Half Fun, Half Rote, The Conjuring Offers the Same Old Spirits

Something like half the running time of the engaging new don't-go-in-the-basement thriller The Conjuring is devoted to showing us characters proceeding slowly into the basement or into the maws of basement-like places we know they shouldn't go, often with just matches or a flashlight to guide them. Twice, deliciously, they're blindfolded.

This is not a complaint. Damned if director James Wan, the auteur of Saw's rusted-edge cruelty, isn't an ace with enjoyable spookhouse trap-springing. Often, as members of his fetching 1970s family (headed by Lili Taylor and Ron Livingston) negotiate the hallways and crawlspaces of their triple-haunted farmhouse, Wan stirs in the sympathetic viewer the shivery feeling of passing through some midnight space you have no business being.

In patient, long shots, he'll follow the mom (playing hide-and-seek), or the dad (chasing a ghostly sound), or one of their five daughters (stalked by some vague, baleful force) down stairs, around corners and through splintery old doorways. He springs the surprises within those long shots, timing things so they actually do surprise, often letting the creepy stuff actually creep up—this is the rare horror film in which the fear isn't in what terrible vision the movie might cut to next but in what might reach from the shadows you're looking at.

Among all the funhouse exploration, there's even a moment that connects to true human dread. One of the daughters, screaming in the night, insists to her sister that someone monstrous is standing in the dark space behind their bedroom door. Older sister Nancy (Hayley McFarland) doesn't believe, and she has the guts to toss aside her blankets and stride over to investigate. That's what's good here. Wan can muster up something more fantastic: that childhood certainty that the night harbors unknowable terrors.

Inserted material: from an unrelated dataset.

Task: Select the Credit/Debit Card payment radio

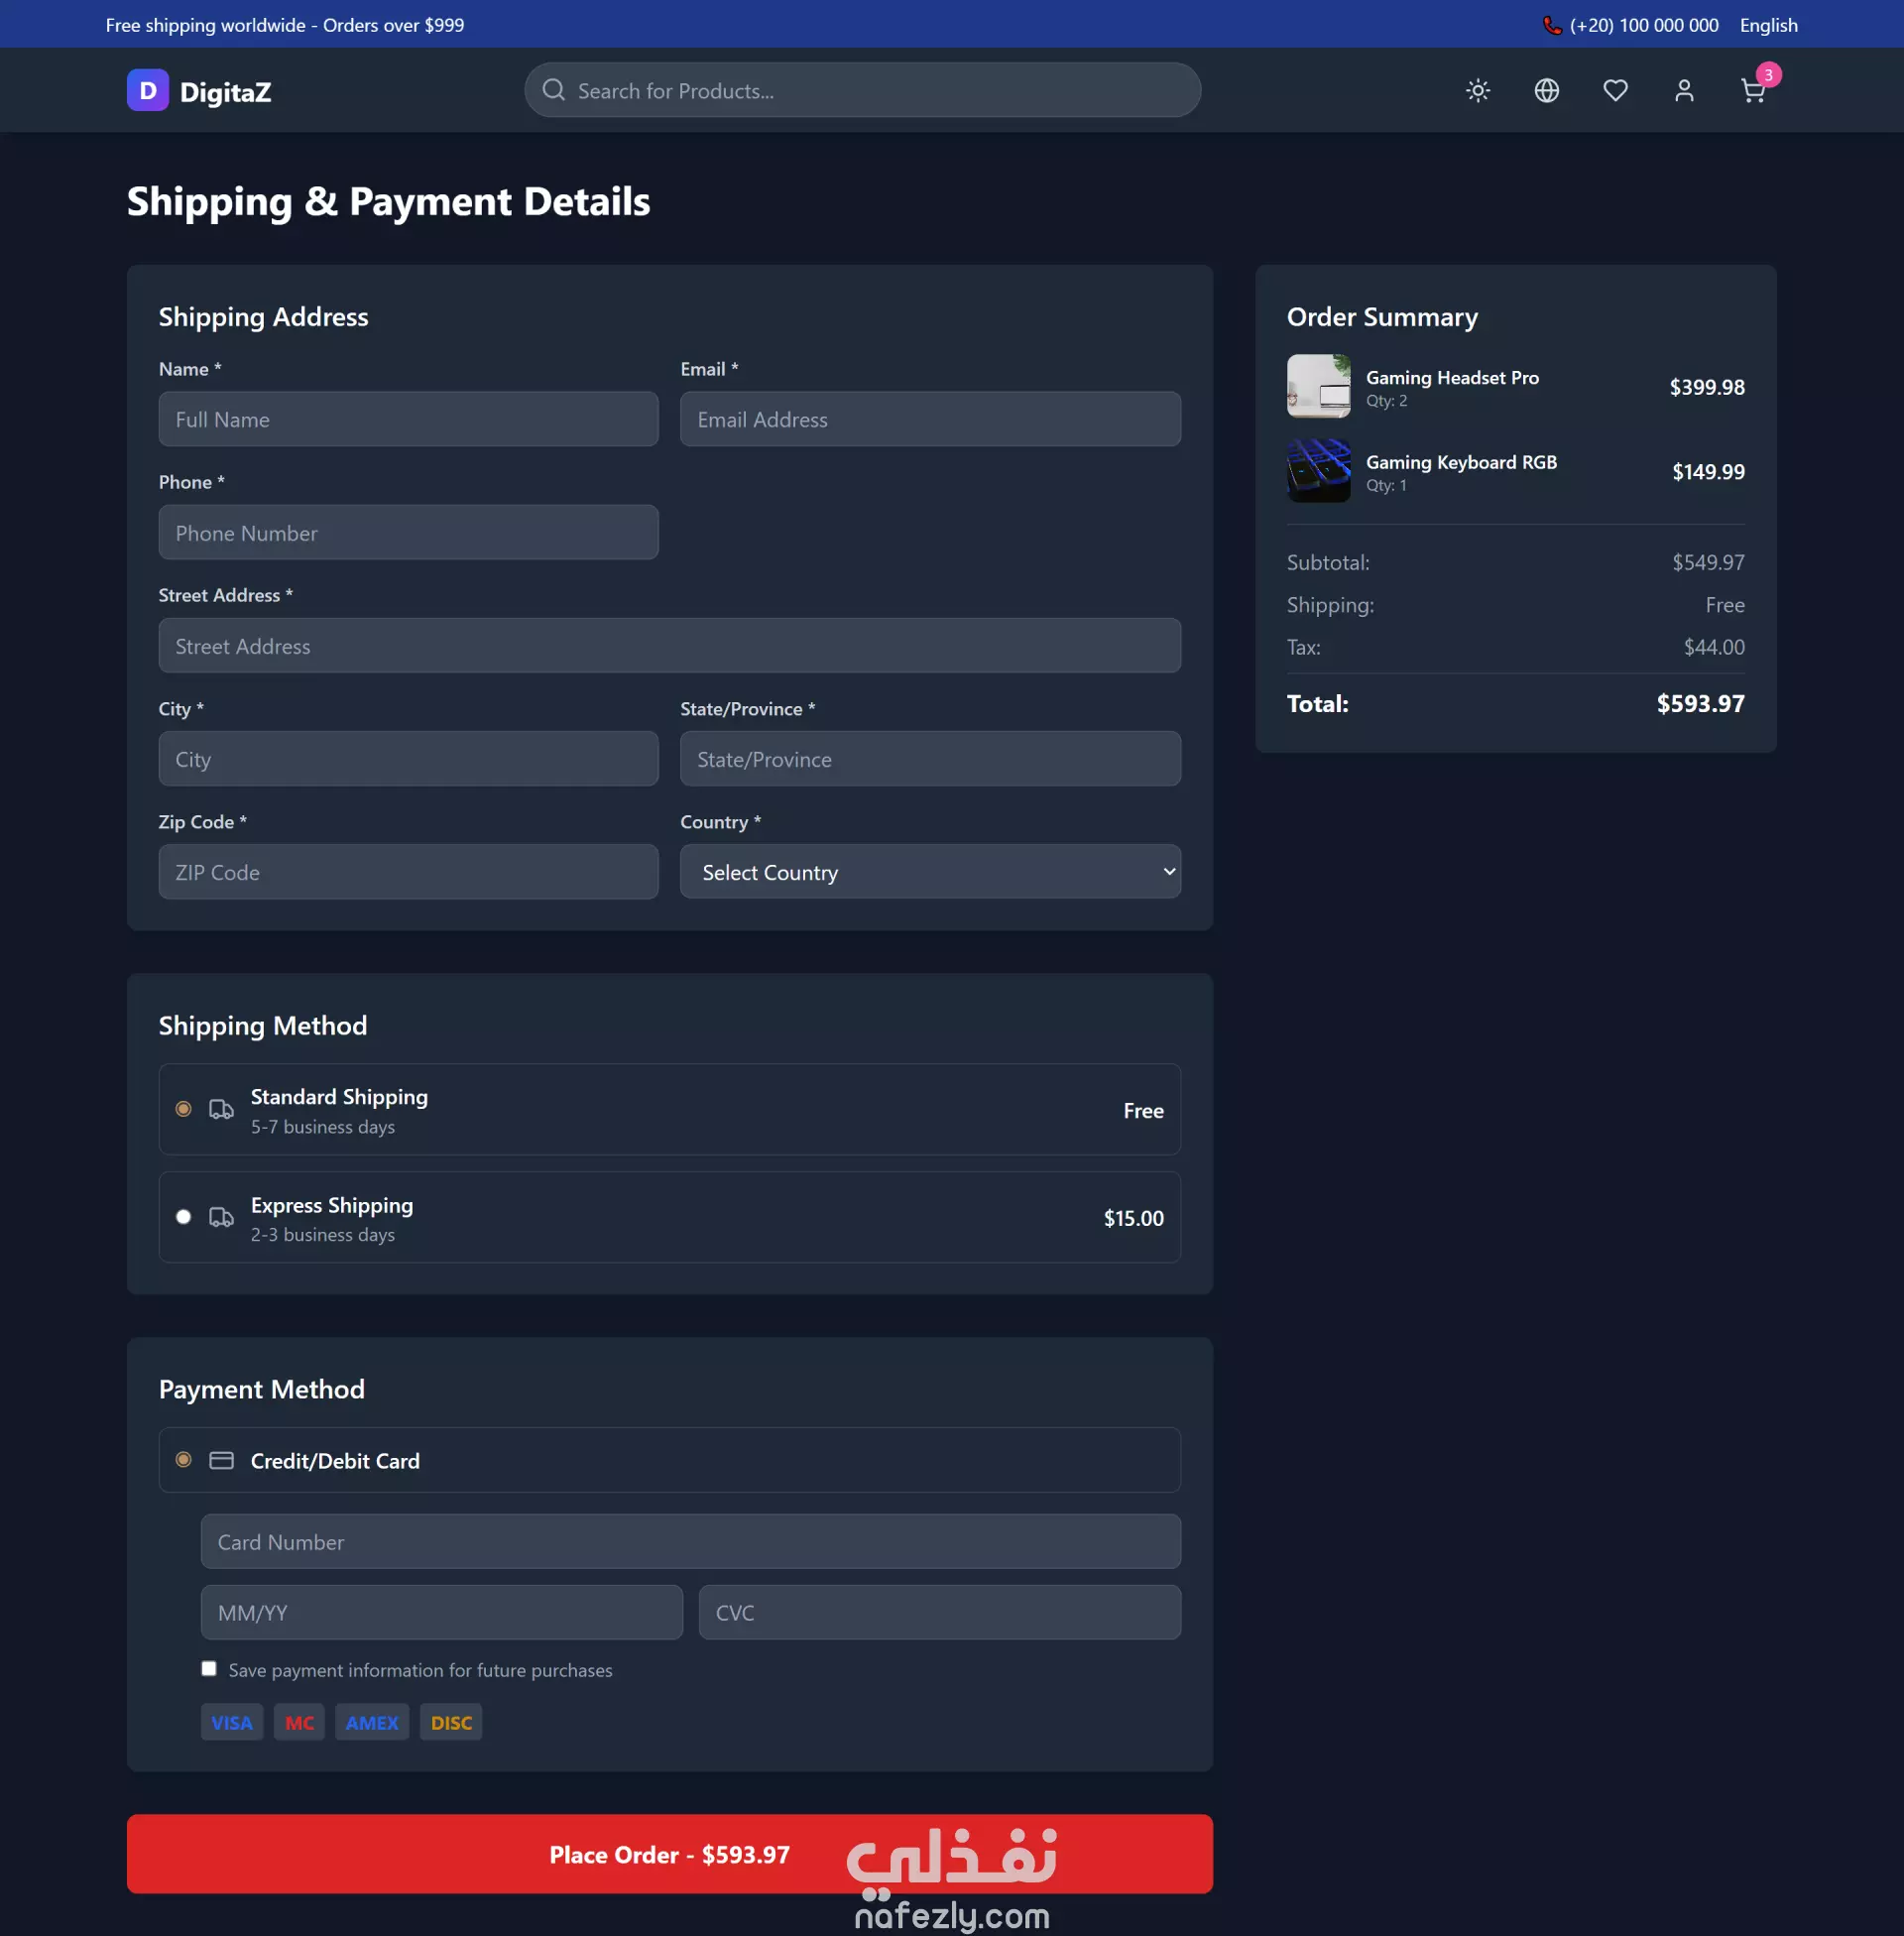Action: click(x=184, y=1460)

Too bad then that the terrors eventually prove so knowable. The Conjuring's problem, beyond its lack of a conjuring, is how its otherworldly hokum is stubbornly of this world. There comes a point maybe halfway into most contemporary ghost/haunting stories when the story can't help but spoil itself. No matter how effective the early manifestations might be—the banging doors, the nightgowned tweens in their de rigueur catatonia—all the promising weirdness always resolves into familiar specifics. Experts (played by Vera Farmiga and Patrick Wilson) drop by and diagnose the haunting. From there, everything is settled, often rote.

Ghosts and spirits, especially in movies and TV, are like the lead characters in musicals: They want just one thing, and they want it with preternatural purity. Once we know what it is—to possess and murder, to be put at peace, to meet Jennifer Love Hewitt—the climactic solution is in sight, and all the suspense becomes immaterial. You couldn't detect it with an EMF reader.

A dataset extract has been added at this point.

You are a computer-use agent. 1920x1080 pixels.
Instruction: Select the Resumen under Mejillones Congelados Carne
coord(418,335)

That happens in The Conjuring, of course. The script purports to be based on a true story, but the demons-and-crosses finale has as much to do with real life as Fruit Snacks have to do with fruit. Throughout it, I wished the filmmakers had abandoned that tricked-up Amityville-style truthiness and their source material's comforting assumptions that Catholic orthodoxy will flood the darkness from the world. Wouldn't it be scarier if, as briefly occurs in This Is the End, the power of Christ didn't compel when you most needed it to? Even more so than most, The Conjuring is a profoundly conservative horror flick: One of the chief spooks, it turns out, was one of those witches accused at Salem 400 years ago—is the film arguing, then, that theocratic idiots were right to burn them? And by implication that, much later, Arthur Miller was wrong about Joe McCarthy?

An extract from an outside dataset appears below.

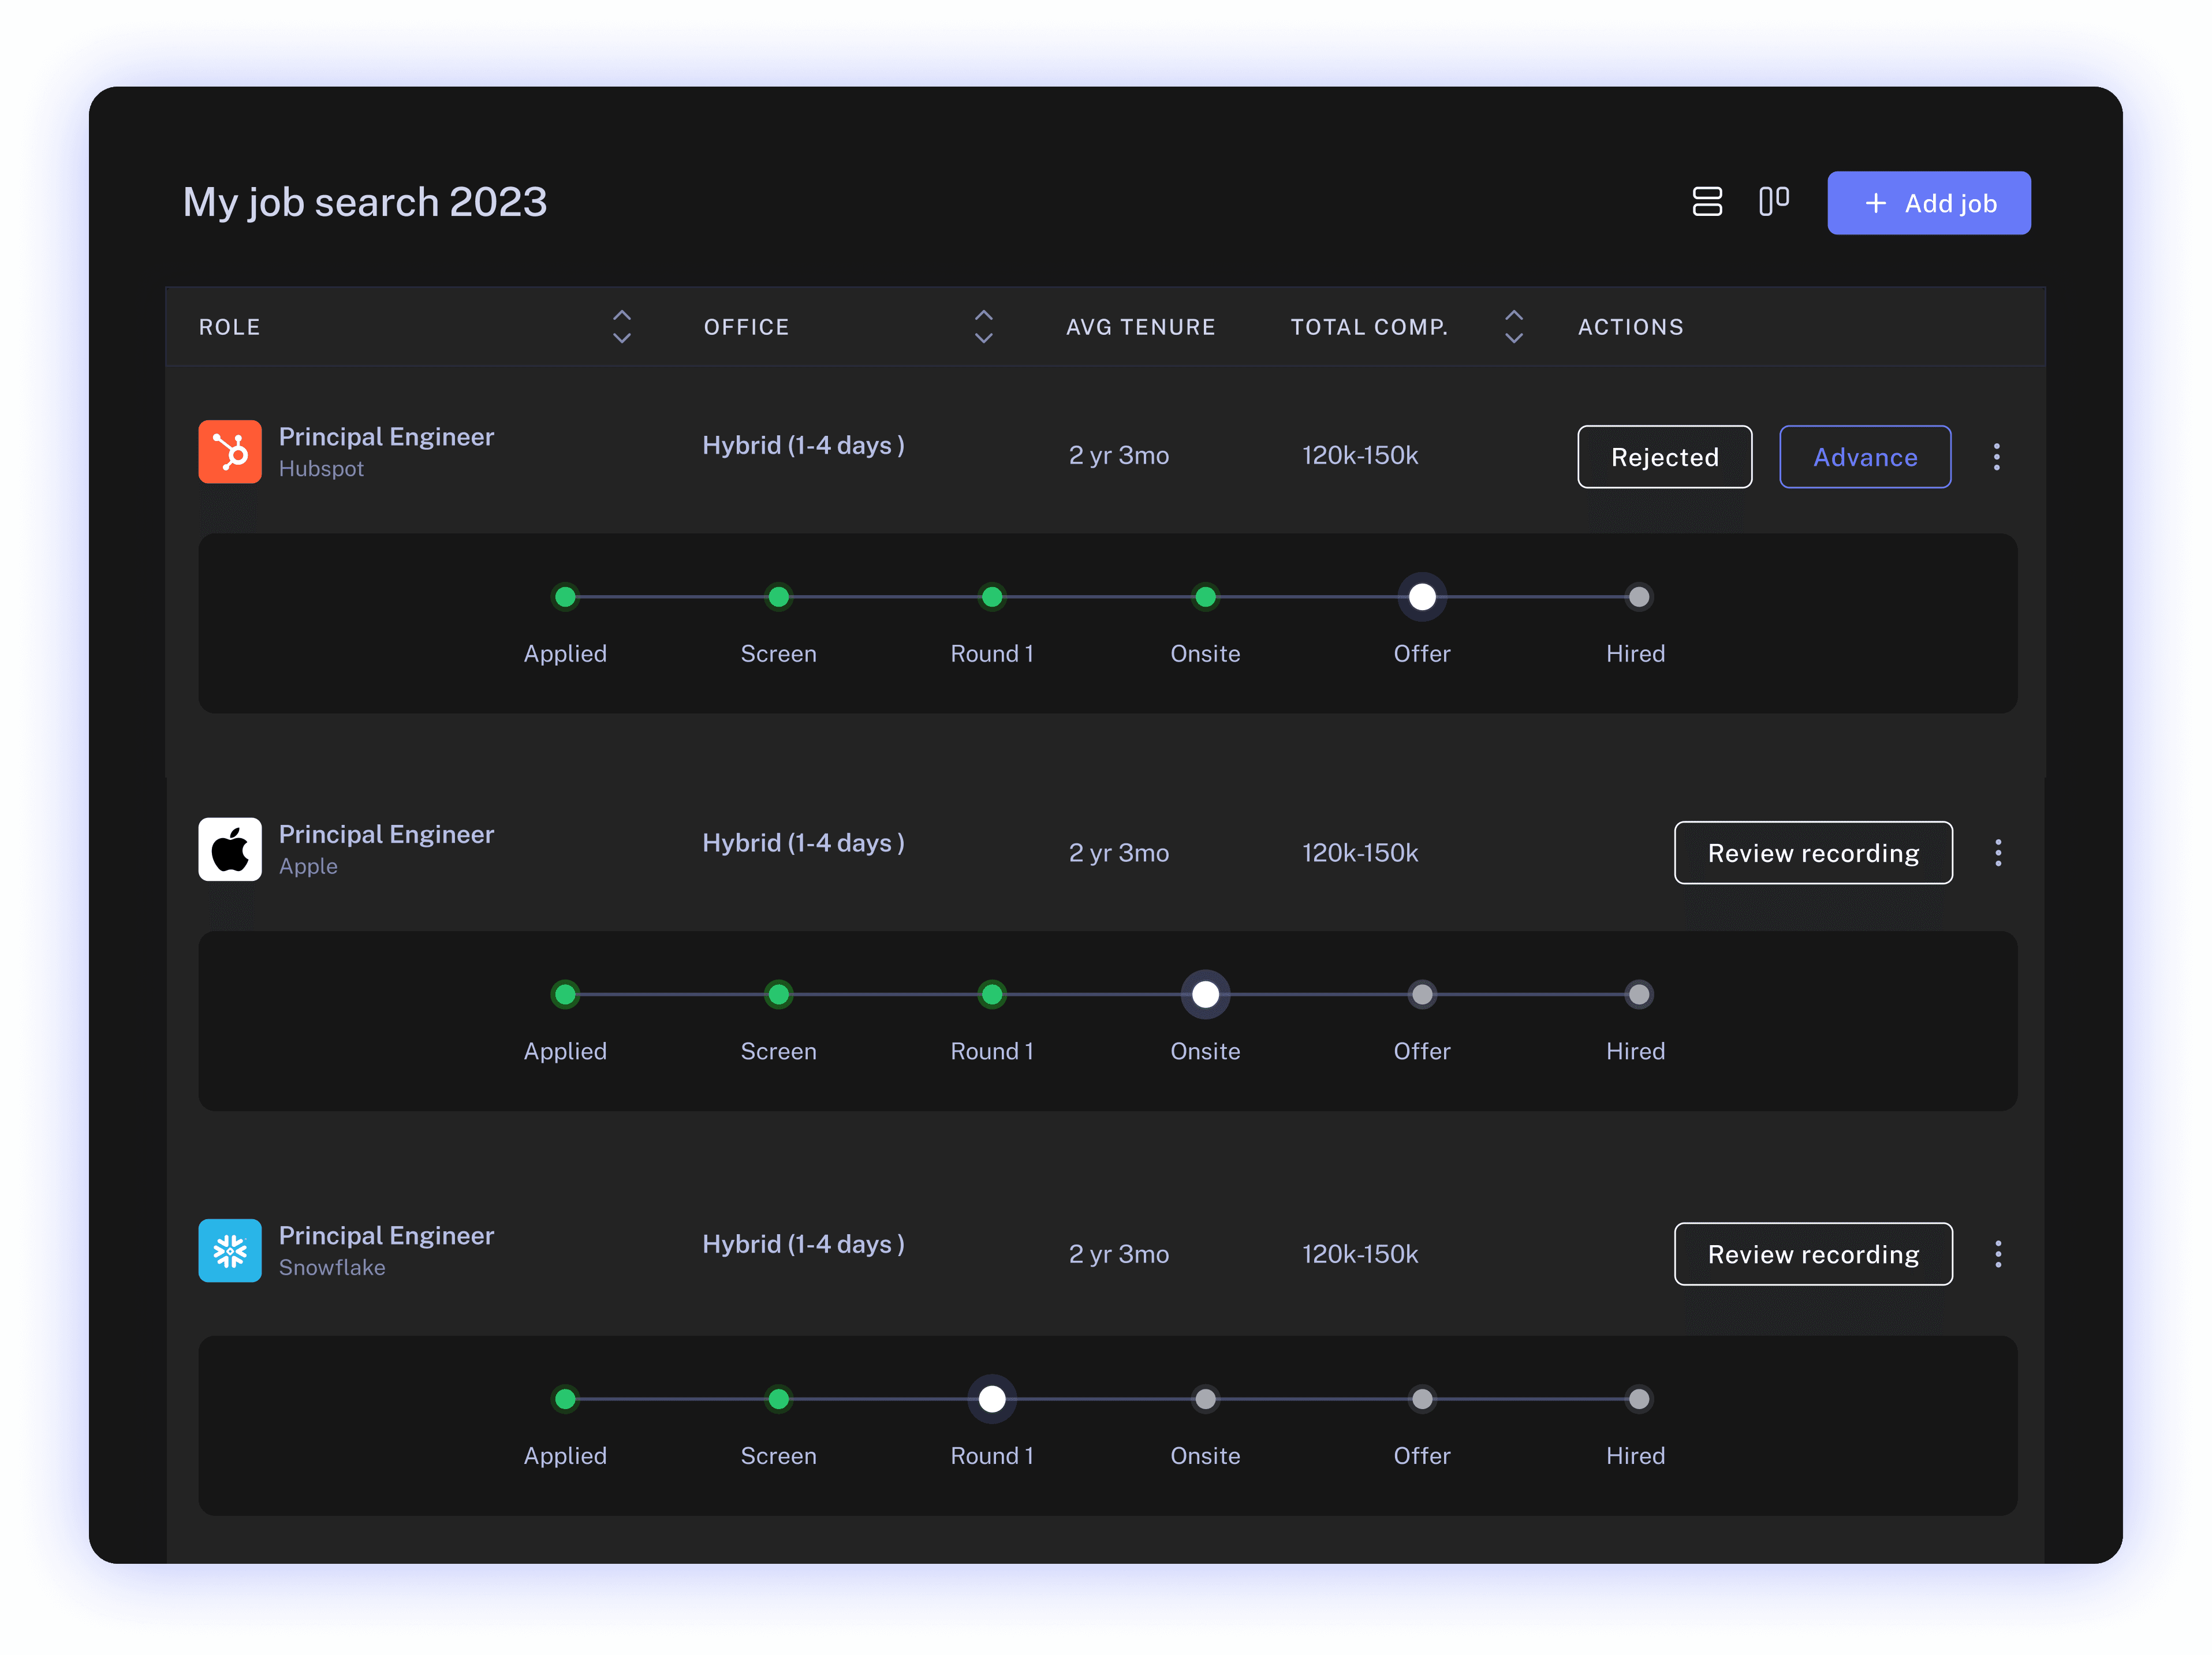Open the three-dot menu for Apple row

1997,853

Save Lili Taylor, who is compelling as the worried mother, and the clutch of young girls, the actors mostly look embarrassed by the material. Farmiga, as fine an actress as Hollywood has ever seen, is upstaged by a powder-blue '70s collar ruffled like a coffee filter. Screenwriters Chad and Carey Hayes bother to craft actual reasons for the characters to venture where they shouldn't. There's none of that “Why not send Tippi Hedren up to the attic?” hilarity here, and the father even gets asked, “Why don't you move?” But the writers never make sense of a prologue about a demon possessing a ridiculous doll, and scenes of Farmiga and Wilson as paranormal experts addressing conference crowds are risible.

Wan does his best, and the horror stuff—despite a too-severe R rating—is mostly bloodless and never punishing. After the big reveal, he plots some effective scares, and he has the good taste to cut away from the predictable final showdown for one last you-are-there sprint thought the haunted house. He's an efficient, impressive pop filmmaker—savor the kid's-eye perspective of a peek under a bed, or the way he establishes everything we need to know about the haunted family in the first shot in which we see them. He's moved from grossing us out (in Saw) to smartly spooking us (here and in Insidious). Maybe someday he'll actually scare us.